* [Activity]: How many lines below contain the word "click"? Give only the number.

----- Information

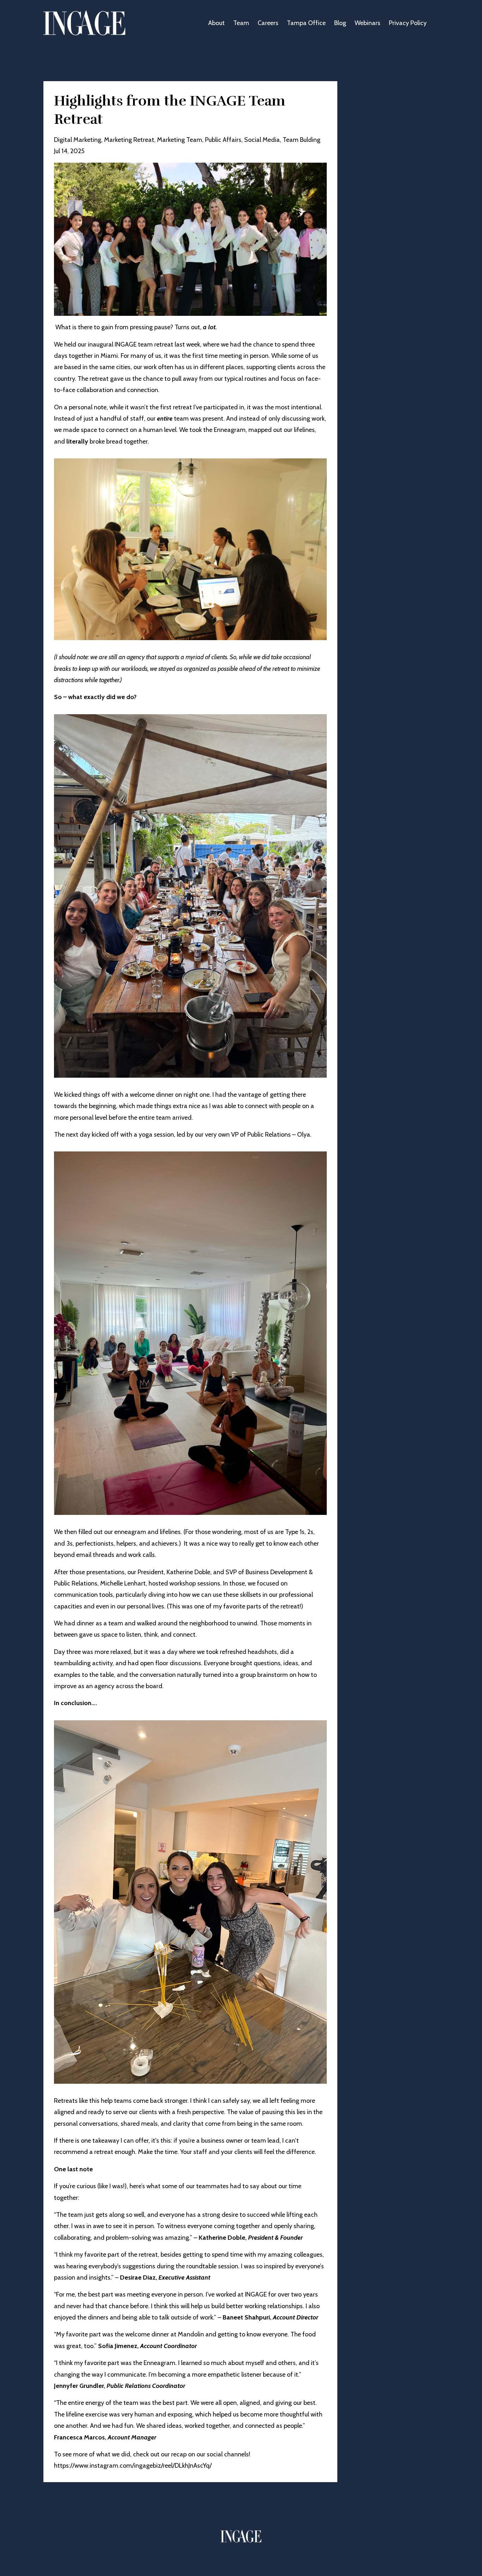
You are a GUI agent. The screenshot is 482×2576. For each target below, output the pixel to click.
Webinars (367, 23)
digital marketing (77, 140)
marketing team (179, 140)
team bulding (301, 140)
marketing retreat (129, 140)
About (216, 23)
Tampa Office (306, 23)
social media (262, 140)
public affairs (223, 140)
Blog (340, 23)
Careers (268, 23)
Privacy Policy (408, 23)
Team (241, 23)
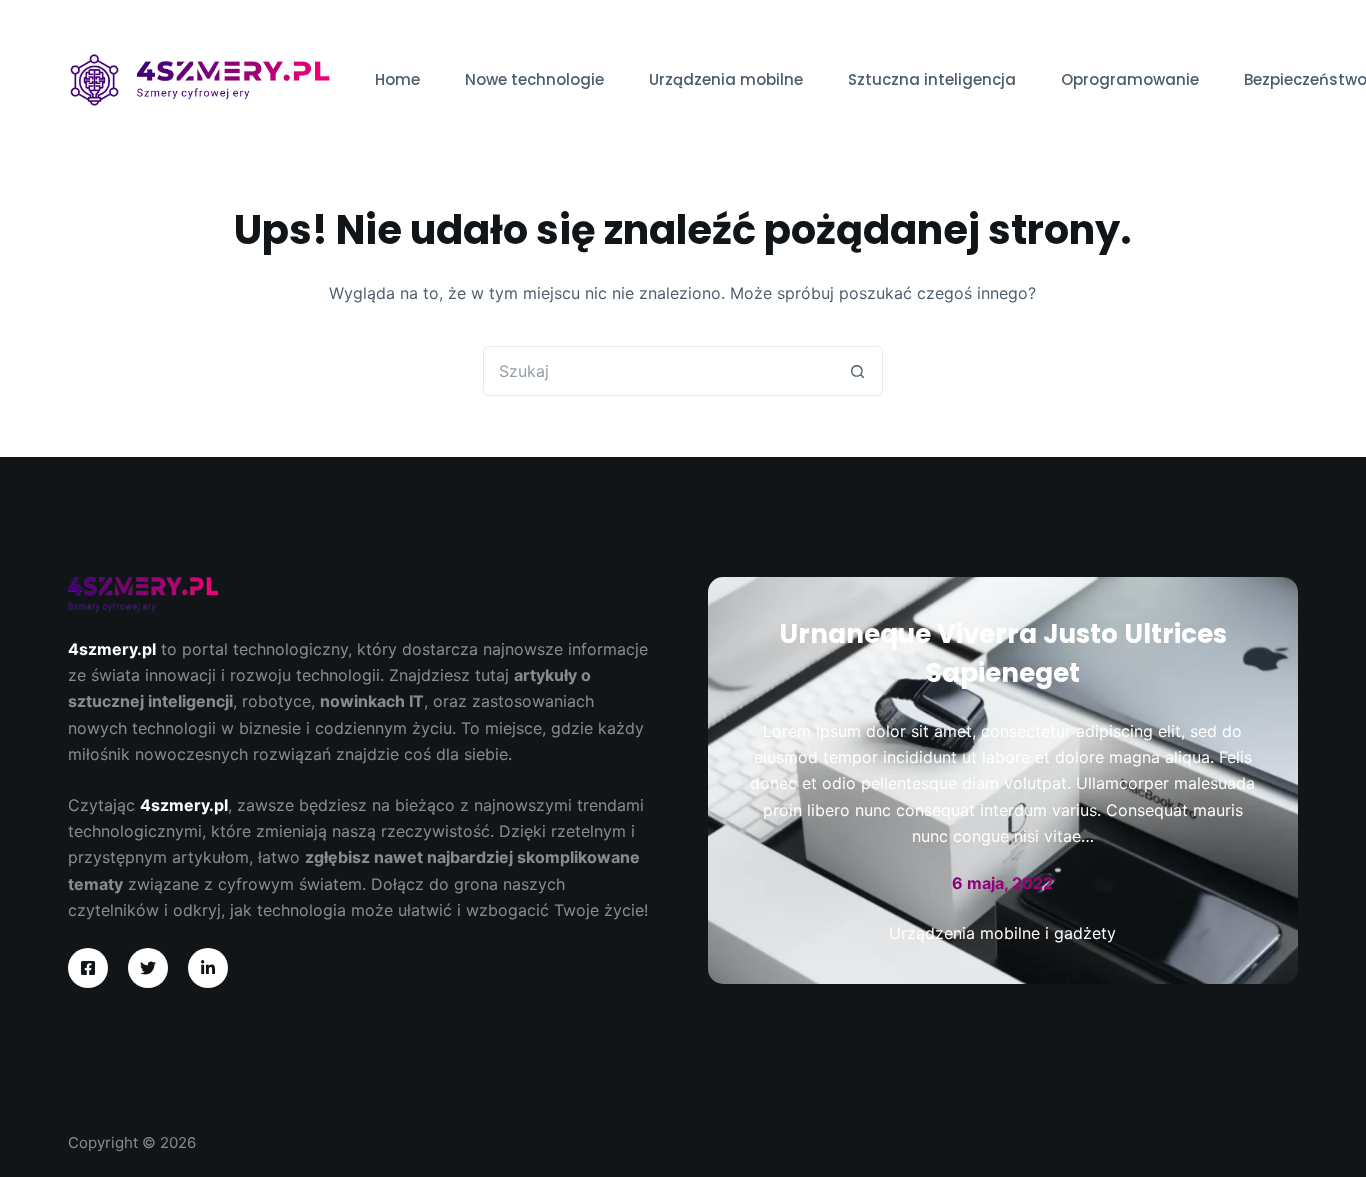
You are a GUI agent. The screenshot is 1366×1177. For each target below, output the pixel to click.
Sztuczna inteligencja (932, 79)
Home (397, 79)
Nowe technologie (534, 79)
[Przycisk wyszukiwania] (858, 371)
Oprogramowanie (1130, 79)
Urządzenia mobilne (726, 79)
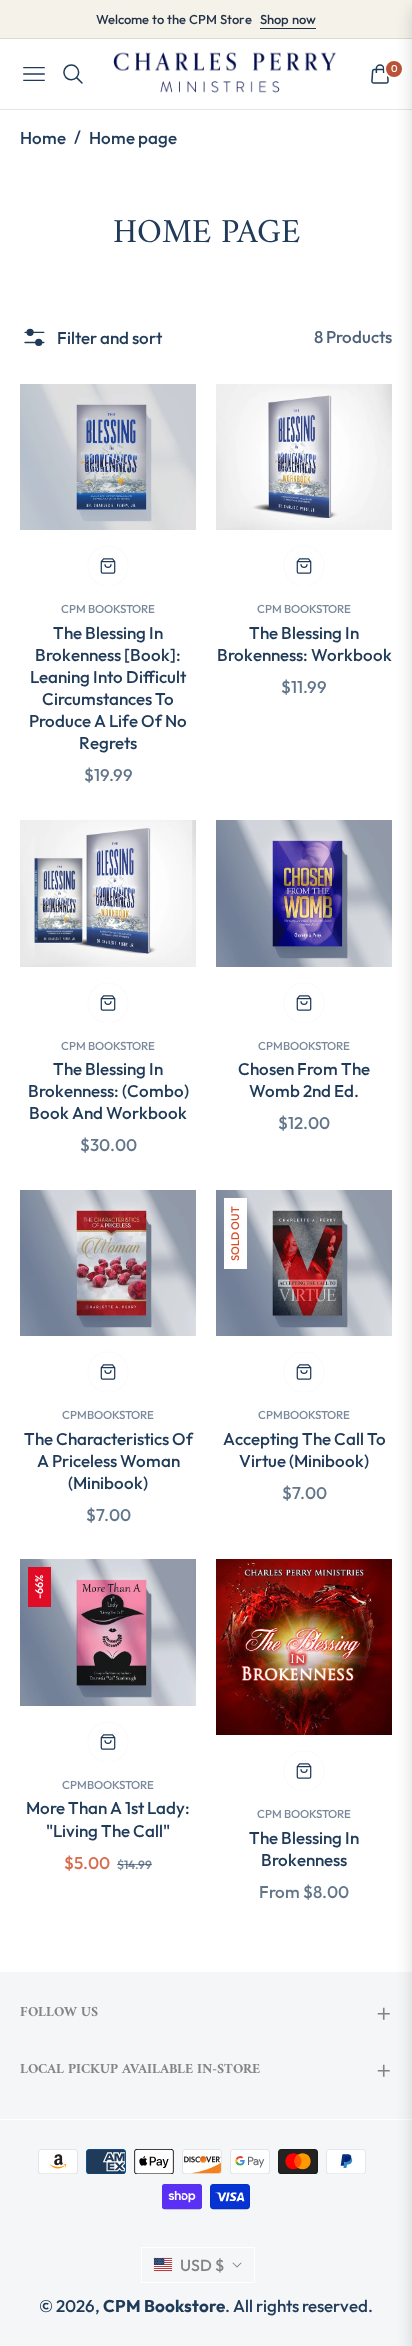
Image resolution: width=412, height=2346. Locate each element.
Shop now (288, 19)
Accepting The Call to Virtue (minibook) (304, 1449)
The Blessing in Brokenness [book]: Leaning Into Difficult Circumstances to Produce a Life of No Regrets (108, 687)
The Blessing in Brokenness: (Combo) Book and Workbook (108, 1090)
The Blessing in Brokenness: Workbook (304, 643)
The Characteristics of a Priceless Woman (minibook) (108, 1460)
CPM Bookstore (108, 608)
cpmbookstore (304, 1045)
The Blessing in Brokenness (304, 1848)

----------

* [Task solution]: 2